レーズン / Raisins

image

トルコの国土の大半を占めるアナトリア半島は、ブドウの生育に最適な気候の地域に位置しており、ブドウ栽培においては地域深く根ざした古い歴史があります。考古学の発掘調査で、アナトリアのブドウ栽培は紀元前3,500年まで遡ることが分かっています。また、考古学上の発見により、アナトリアのヒッタイト帝国時代にはブドウとワインが重用され、紀元前1,800~1,550年にはブドウ園が非常に発達し、ブドウは宗教儀式において神への供物として用いられたり社交に使われたりしていたことが明らかとなりました。ヒッタイトの人々はブドウ園と果樹園を守るために、今日と同基準の農法を用いていました。アナトリアで栽培されるブドウは、歴史を通じて、生食または干しブドウとして食されるとともに、一部はジャムや糖蜜、果肉、ロクム(ゼリー状の伝統菓子)、ワインなどに保存加工されます。

- - - - - - -

_読解の応用_:
(A) レーズンの文章のうち、「トルコの国土の大半を占めるア」を含む語句で始まり「インなどに保存加工されます。」で終わる部分を、「ブドウ園」を「葡萄畑」に置き換えて書き直すこと。
(B) レーズンの文章を、最後の文の後から続けて書いてください。

- - - - - - -

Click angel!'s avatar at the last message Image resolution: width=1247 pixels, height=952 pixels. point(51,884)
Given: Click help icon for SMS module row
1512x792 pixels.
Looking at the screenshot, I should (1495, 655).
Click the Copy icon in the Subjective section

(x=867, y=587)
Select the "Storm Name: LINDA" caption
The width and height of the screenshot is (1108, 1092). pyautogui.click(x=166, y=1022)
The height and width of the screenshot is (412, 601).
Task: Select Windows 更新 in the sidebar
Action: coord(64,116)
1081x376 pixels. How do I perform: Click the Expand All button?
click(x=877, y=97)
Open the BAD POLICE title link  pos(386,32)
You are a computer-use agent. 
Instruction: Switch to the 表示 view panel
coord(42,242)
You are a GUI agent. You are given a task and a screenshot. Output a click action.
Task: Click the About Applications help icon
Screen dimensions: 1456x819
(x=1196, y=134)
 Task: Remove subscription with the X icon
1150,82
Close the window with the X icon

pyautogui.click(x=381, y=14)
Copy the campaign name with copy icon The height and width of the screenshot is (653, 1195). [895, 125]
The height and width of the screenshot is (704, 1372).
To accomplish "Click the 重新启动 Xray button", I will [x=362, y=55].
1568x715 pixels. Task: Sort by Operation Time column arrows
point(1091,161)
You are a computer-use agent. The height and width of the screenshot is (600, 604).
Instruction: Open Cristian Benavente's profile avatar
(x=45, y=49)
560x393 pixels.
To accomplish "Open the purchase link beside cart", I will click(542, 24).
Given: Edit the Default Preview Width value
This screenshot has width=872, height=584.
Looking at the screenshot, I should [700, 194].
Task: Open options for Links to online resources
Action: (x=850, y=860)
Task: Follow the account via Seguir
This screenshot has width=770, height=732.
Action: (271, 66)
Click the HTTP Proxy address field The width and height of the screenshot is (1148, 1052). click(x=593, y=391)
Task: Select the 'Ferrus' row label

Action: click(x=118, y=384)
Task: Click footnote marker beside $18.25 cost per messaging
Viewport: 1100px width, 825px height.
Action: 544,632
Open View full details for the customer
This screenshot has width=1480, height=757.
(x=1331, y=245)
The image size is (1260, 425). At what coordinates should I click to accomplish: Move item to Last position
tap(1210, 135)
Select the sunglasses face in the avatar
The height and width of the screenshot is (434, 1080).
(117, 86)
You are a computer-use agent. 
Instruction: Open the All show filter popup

- - - - - - -

_演習の結果_:
(A)
トルコの国土の大半を占めるアナトリア半島は、ブドウの生育に最適な気候の地域に位置しており、ブドウ栽培においては地域深く根ざした古い歴史があります。考古学の発掘調査で、アナトリアのブドウ栽培は紀元前3,500年まで遡ることが分かっています。また、考古学上の発見により、アナトリアのヒッタイト帝国時代にはブドウとワインが重用され、紀元前1,800~1,550年には葡萄畑が非常に発達し、ブドウは宗教儀式において神への供物として用いられたり社交に使われたりしていたことが明らかとなりました。ヒッタイトの人々は葡萄畑と果樹園を守るために、今日と同基準の農法を用いていました。アナトリアで栽培されるブドウは、歴史を通じて、生食または干しブドウとして食されるとともに、一部はジャムや糖蜜、果肉、ロクム(ゼリー状の伝統菓子)、ワインなどに保存加工されます。

(B)
朝食、デザート、薬として


高カロリーでミネラル豊富、栄養価が高い干しブドウには、様々な用途があります。干しブドウは、もちろん単体でも時間帯を選ばず美味しく楽しく食べることができる食品ですが、朝食のシリアルやデザート、また料理などに使っても、独特の風味を加えることができます。干しブドウはケーキやクッキーなどのお菓子に使われるのはもちろん、健康への効用もあるため、製薬業界でも活用されています

健康と食欲のために


干しブドウはたんぱく質と炭水化物が豊富で、鉄、リン酸塩、カルシウム、その他のミネラル、ビタミンA、B1、B2、B6、Cを含みます。カルシウムは1日の所要量の18%、鉄分は1日の所要量の33%に達するほか、その糖質は吸収されやすいため、エネルギー源としても優れています。干しブドウには食品としての役割の他に、病気の治療や予防に有効な特性もあります。妊娠中の女性や小さい子どものビタミン不足の解消、貧血の予防に良いとされています。また、身体の発達を助け、肌と髪に役立つことが医薬品研究者によって明らかにされています。米国で行われた最新の研究によると、干しブドウは結腸の健康を維持する働きを持つイヌリンという物質を含んでいることが分かりました。

生産


トルコの種無しブドウ生産面積は7万4,600ヘクタールに及んでおり、トルコは世界第2位の生産国です。トルコの伝統的な輸出品である干しブドウは、同国の輸出農産品の中で3番目に重要な位置付けにあります。輸出される干しブドウのほぼ全種類が、種無しブドウです。乾燥に適した球状で品質の良い完熟ブドウを収穫し、エーゲ海の陽光の下で自然乾燥させます。トルコでは1,200種以上のブドウが栽培されていますが、収穫されたブドウの約20%は干しブドウに加工されます。トルコで生産されるブドウの大半は地元の品種。干しブドウには球状で高品質のブドウであることが重要で、干しブドウ生産高の90%を占めます。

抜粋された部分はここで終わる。